Экспериментально спрошу – на сей раз себя самого (как, разумеется, экспериментальна в некотором роде и наша беседа: задавая вопросы, я мог предвидеть характер ответов, на них-то и провоцируя моего друга, – то не был обычный застольный треп, запись делалась «для других», для публикации). Итак: не слишком ли получается благостно?
С этой страны, как ковер со стены, содрали этический слой
Дворянства! И великий народ стал великой туфтой.
Грустно. И ни черта не понять, чтб там мозгует режим:
Северным рекам шеи свернуть или отнять Гольфстрим!
В галстуках новая татарва. – Впору сказать: «Салям!»
Я улыбаться учил страну, но лишь разучился сам.

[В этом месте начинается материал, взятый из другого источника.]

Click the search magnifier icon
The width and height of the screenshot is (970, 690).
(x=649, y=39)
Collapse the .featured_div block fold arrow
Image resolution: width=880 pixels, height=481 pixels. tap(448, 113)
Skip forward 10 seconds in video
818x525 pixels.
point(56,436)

Что, и это – тоже «помогает жить»?
Не то чтобы с гор или с неба упал и отряхнул штаны,
Я генетически не совпадал с рефлексами этой страны!
Мимика, жесты, мигающий глаз, пальцев хозяйский знак.

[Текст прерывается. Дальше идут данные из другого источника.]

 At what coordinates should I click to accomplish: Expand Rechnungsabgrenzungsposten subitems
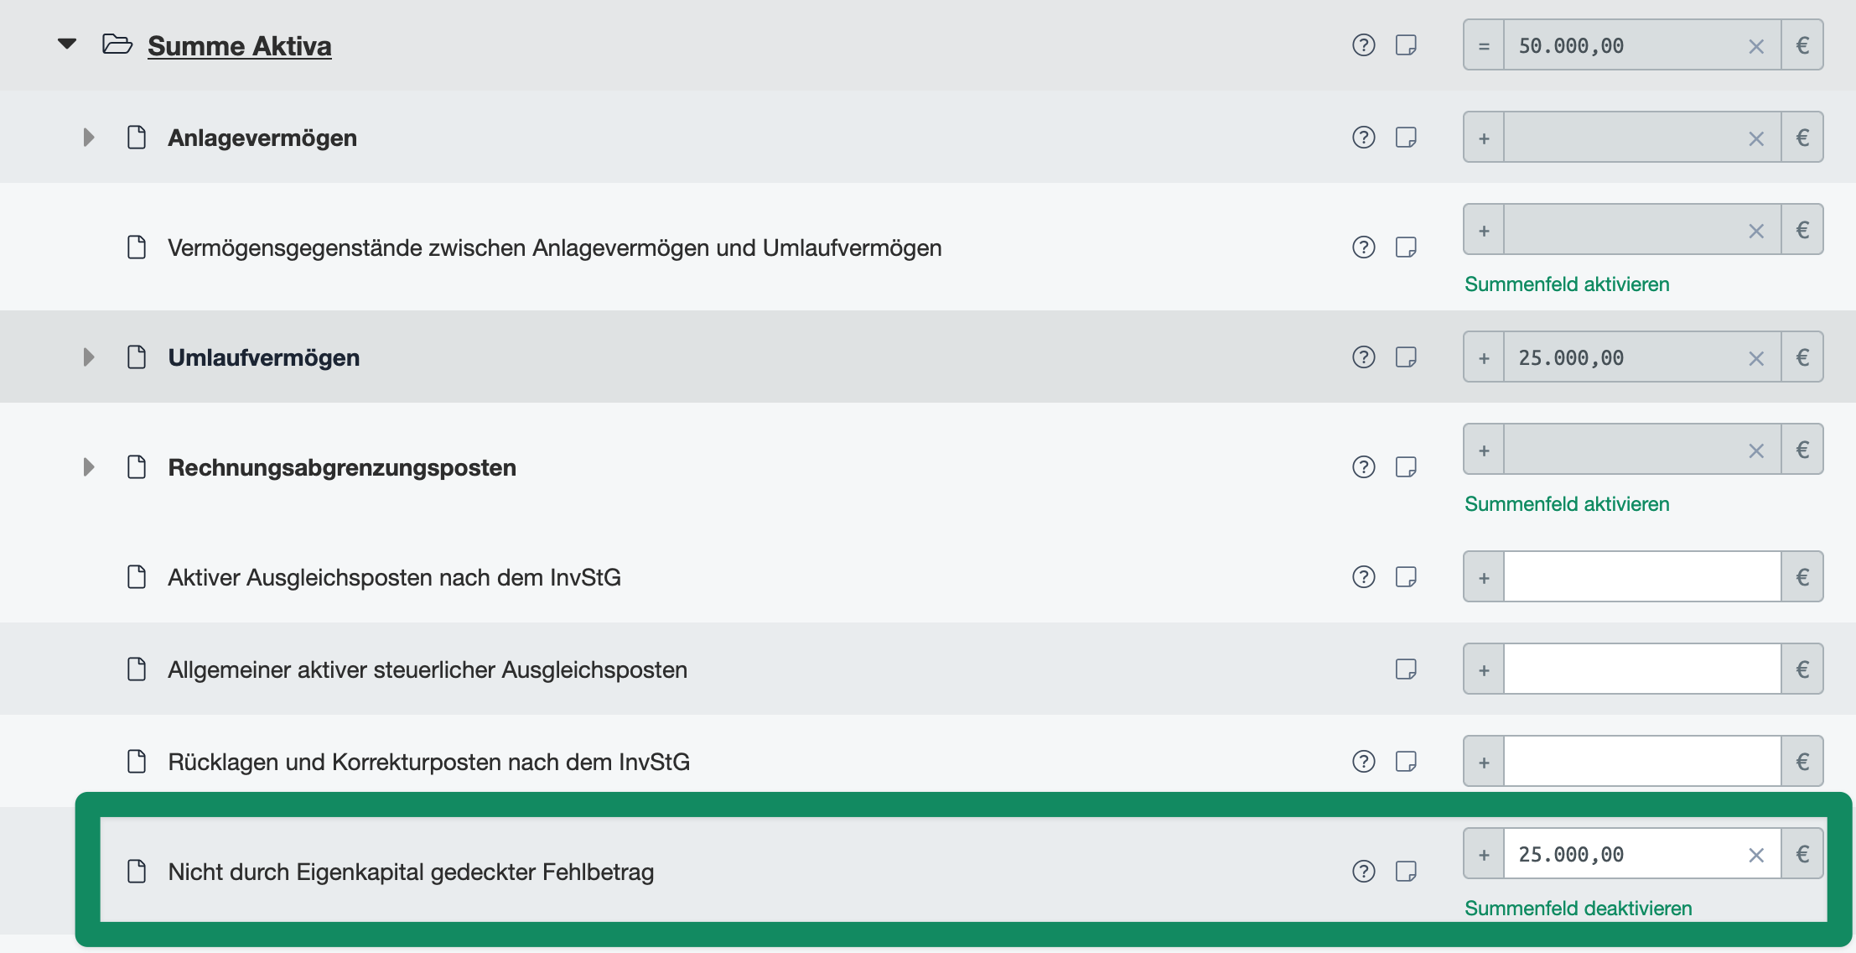click(89, 467)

Я понимать не желаю язык сторожевых собак!
При такой-то явственно киплингианской закваске, которая сама по себе уже предполагает цельнометаллическую мужественность безо всяких там комплексов, – и вдруг отчаяние, раздраженность, нервность! Словно интеллигентский тик на медном лице.солдата. Тем не менее…
Если сам наш XX век – век разломов и катастроф, то в литературе он – век антиутопий. Того мрачнейшего рода словесности, который изображает, а по сути – сулит человеку и человечеству наихудшую из перспектив. Безысходную деградацию. Напряжем свою память: «Мы», роман Евгения Замятина… Платоновский «Чевенгур»… «Роковые яйца» Булгакова… Из «ихних»: «Машина времени» Уэллса, «Война с саламандрами» Чапека, «1984» Оруэлла, далее – бессчетно.

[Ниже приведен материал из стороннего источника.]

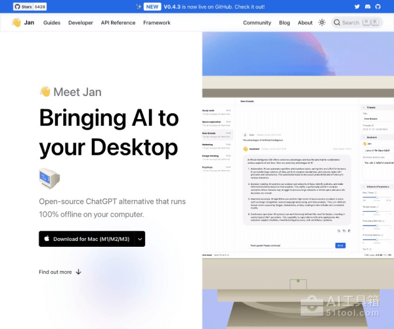The width and height of the screenshot is (394, 329).
Task: Click the down arrow beside Find out more
Action: [x=79, y=272]
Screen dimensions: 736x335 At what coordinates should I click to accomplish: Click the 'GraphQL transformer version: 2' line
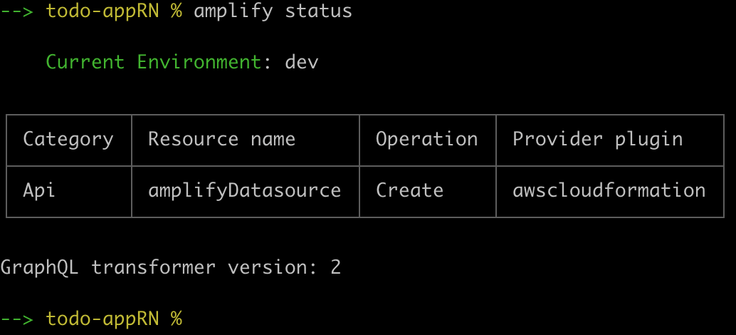(170, 267)
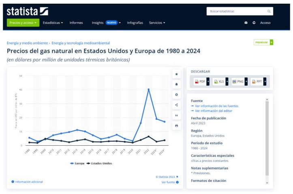The image size is (293, 194).
Task: Open the Precios y acceso dropdown
Action: tap(23, 23)
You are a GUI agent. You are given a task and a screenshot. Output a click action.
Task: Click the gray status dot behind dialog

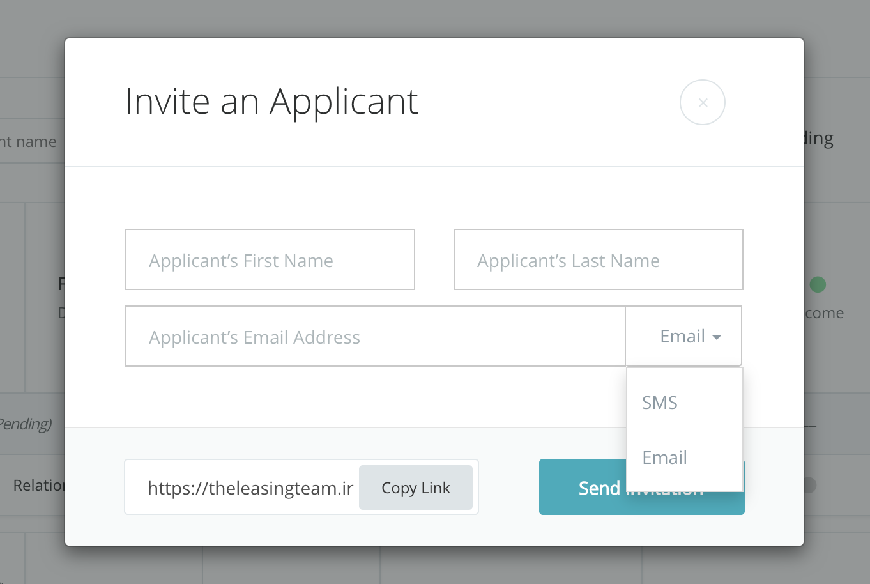pos(810,485)
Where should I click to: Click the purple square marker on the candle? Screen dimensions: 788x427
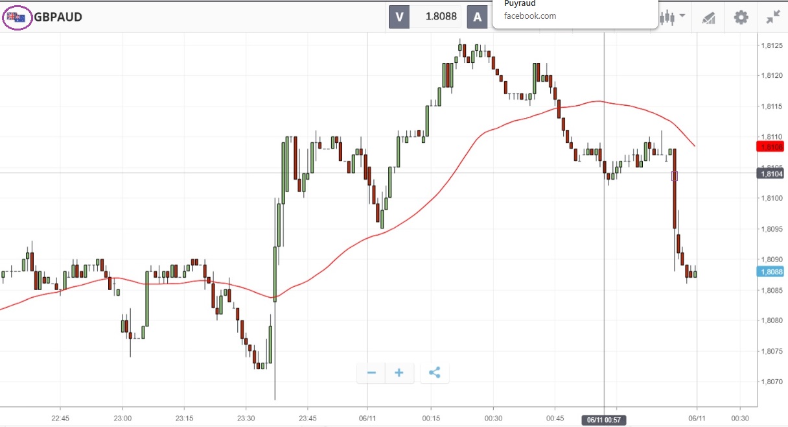[x=675, y=176]
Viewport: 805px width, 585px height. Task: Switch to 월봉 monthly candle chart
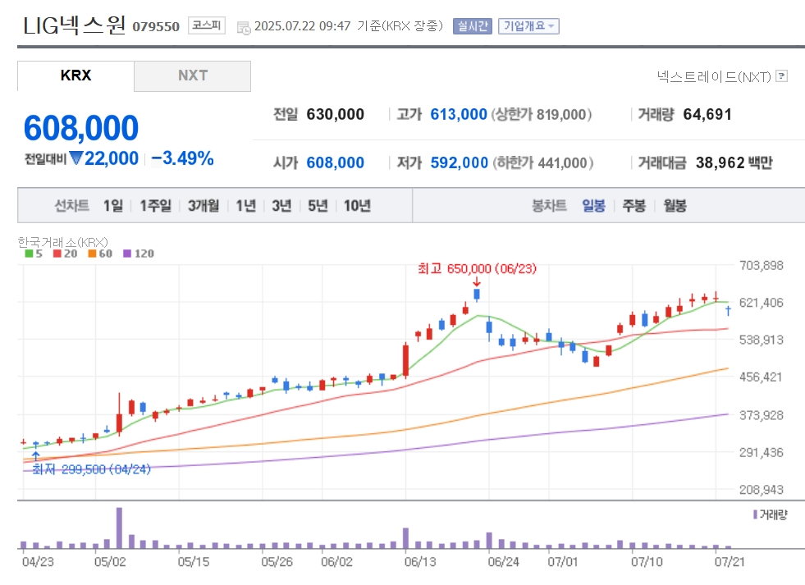coord(675,206)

Сожалеть, что в нашем прошедшем столетии – впрочем, не стоит обольщаться, мы продолжаем в нем жить, ибо конец века никогда не совпадает с двумя нулями хронологического рубежа, – словом, сожалеть, что пессимизм увлекал лучших художников, поздно и глупо. Все равно что уподобиться идиоту Панглосу из вольтеровской повести «Кандид, или Оптимизм». «Все к лучшему в этом лучшем из миров». Не к наихудшему ли – и в наихудшем?
И вот наш Фазиль Искандер – в этом отношении не вижу ему подобия во всей современной литературе, включая мировую, – в век антиутопий создает целых две Утопии. Имею в виду книгу о мальчике Чике и роман о лукавце Сандро; гармонию детства и гармонию народной, крестьянской жизни.
Скажете: та и другая гармония – из невозвратного прошлого? Увы, да, ибо детство хоть и возобновляется в иных поколениях, но уже по-другому, не так, а о своем собственном остается лишь ностальгически вспоминать; о патриархальном мире абхазского Чегема и говорить нечего. Даже то, что Искандер от щедрой души впустил на единый миг в свою радостную Утопию «самого неулыбчивого человека» (определение, данное им Сталину и, с его точки зрения, убийственное), который так много сил положил на то, чтоб Утопия стала Атлантидой после потопа, – даже или именно это, при всем сказанном мною прежде, есть приговор ей. Приговор, чья реальность подтверждена присутствием палача.